■ What you need to do ■
All of the data should be restated word for word.

Data extracted from a collection
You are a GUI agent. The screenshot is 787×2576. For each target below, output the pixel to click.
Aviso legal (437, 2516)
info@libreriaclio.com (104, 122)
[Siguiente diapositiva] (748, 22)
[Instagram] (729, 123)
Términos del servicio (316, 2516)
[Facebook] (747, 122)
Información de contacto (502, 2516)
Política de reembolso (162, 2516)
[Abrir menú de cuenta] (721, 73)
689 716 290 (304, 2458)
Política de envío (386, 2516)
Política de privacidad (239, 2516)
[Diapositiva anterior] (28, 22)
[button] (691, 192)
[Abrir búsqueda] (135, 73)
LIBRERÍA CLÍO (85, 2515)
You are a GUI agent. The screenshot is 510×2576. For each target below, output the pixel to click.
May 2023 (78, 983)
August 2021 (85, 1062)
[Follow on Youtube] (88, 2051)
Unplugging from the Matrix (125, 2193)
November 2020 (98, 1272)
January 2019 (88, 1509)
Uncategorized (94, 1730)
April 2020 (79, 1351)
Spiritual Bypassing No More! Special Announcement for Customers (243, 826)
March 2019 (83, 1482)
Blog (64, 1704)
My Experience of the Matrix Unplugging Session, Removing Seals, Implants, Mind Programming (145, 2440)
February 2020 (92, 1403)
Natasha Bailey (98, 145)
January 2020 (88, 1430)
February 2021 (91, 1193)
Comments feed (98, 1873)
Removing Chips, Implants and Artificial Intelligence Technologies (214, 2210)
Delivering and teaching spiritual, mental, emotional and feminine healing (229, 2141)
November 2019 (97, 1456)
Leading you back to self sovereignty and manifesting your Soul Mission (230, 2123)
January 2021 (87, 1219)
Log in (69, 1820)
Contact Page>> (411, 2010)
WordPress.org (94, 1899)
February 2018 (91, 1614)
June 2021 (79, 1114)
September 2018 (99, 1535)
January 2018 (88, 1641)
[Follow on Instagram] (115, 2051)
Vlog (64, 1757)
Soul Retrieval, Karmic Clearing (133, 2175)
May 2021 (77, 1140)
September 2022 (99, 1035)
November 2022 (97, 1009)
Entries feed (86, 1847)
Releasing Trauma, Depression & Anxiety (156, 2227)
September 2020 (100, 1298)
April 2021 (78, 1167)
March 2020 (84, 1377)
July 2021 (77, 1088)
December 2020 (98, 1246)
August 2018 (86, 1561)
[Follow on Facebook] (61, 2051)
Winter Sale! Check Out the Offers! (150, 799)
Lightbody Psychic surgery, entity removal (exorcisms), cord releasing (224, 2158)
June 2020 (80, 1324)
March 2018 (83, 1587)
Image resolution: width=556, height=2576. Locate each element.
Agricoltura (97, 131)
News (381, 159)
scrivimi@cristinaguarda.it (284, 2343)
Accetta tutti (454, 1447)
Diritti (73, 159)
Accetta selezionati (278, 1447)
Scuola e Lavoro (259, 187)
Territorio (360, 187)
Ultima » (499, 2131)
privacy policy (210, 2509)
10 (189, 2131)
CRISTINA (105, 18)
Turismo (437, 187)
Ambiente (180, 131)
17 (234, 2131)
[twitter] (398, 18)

■ The completed task ■
You are a GUI agent. The screenshot is 787×2576. For each target below, output the pixel to click.
Aviso legal (437, 2516)
info@libreriaclio.com (104, 122)
[Siguiente diapositiva] (748, 22)
[Instagram] (729, 123)
Términos del servicio (316, 2516)
[Facebook] (747, 122)
Información de contacto (502, 2516)
Política de reembolso (162, 2516)
[Abrir menú de cuenta] (721, 73)
689 716 290 (304, 2458)
Política de envío (386, 2516)
Política de privacidad (239, 2516)
[Diapositiva anterior] (28, 22)
[button] (691, 192)
[Abrir búsqueda] (135, 73)
LIBRERÍA CLÍO (85, 2515)
You are a GUI agent. The screenshot is 510×2576. For each target below, output the pixel to click.
May 2023 (78, 983)
August 2021 (85, 1062)
[Follow on Youtube] (88, 2051)
Unplugging from the Matrix (125, 2193)
November 2020 (98, 1272)
January 2019 (88, 1509)
Uncategorized (94, 1730)
April 2020 (79, 1351)
Spiritual Bypassing No More! Special Announcement for Customers (243, 826)
March 2019 (83, 1482)
Blog (64, 1704)
My Experience of the Matrix Unplugging Session, Removing Seals, Implants, Mind Programming (145, 2440)
February 2020 (92, 1403)
Natasha Bailey (98, 145)
January 2020 (88, 1430)
February 2021 (91, 1193)
Comments feed (98, 1873)
Removing Chips, Implants and Artificial Intelligence Technologies (214, 2210)
Delivering and teaching spiritual, mental, emotional and feminine healing (229, 2141)
November 2019 (97, 1456)
Leading you back to self sovereignty and manifesting your Soul Mission (230, 2123)
January 2021 (87, 1219)
Log in (69, 1820)
Contact Page>> (411, 2010)
WordPress.org (94, 1899)
February 2018 (91, 1614)
June 2021 (79, 1114)
September 2018 (99, 1535)
January 2018 (88, 1641)
[Follow on Instagram] (115, 2051)
Vlog (64, 1757)
Soul Retrieval, Karmic Clearing (133, 2175)
May 2021 (77, 1140)
September 2022 (99, 1035)
November 2022 (97, 1009)
Entries feed (86, 1847)
Releasing Trauma, Depression & Anxiety (156, 2227)
September 2020 (100, 1298)
April 2021 (78, 1167)
March 2020 (84, 1377)
July 2021 (77, 1088)
December 2020 (98, 1246)
August 2018 (86, 1561)
[Follow on Facebook] (61, 2051)
Winter Sale! Check Out the Offers! (150, 799)
Lightbody Psychic surgery, entity removal (exorcisms), cord releasing (224, 2158)
June 2020 (80, 1324)
March 2018 (83, 1587)
Image resolution: width=556, height=2576. Locate each element.
Agricoltura (97, 131)
News (381, 159)
scrivimi@cristinaguarda.it (284, 2343)
Accetta tutti (454, 1447)
Diritti (73, 159)
Accetta selezionati (278, 1447)
Scuola e Lavoro (259, 187)
Territorio (360, 187)
Ultima » (499, 2131)
privacy policy (210, 2509)
10 (189, 2131)
CRISTINA (105, 18)
Turismo (437, 187)
Ambiente (180, 131)
17 (234, 2131)
[twitter] (398, 18)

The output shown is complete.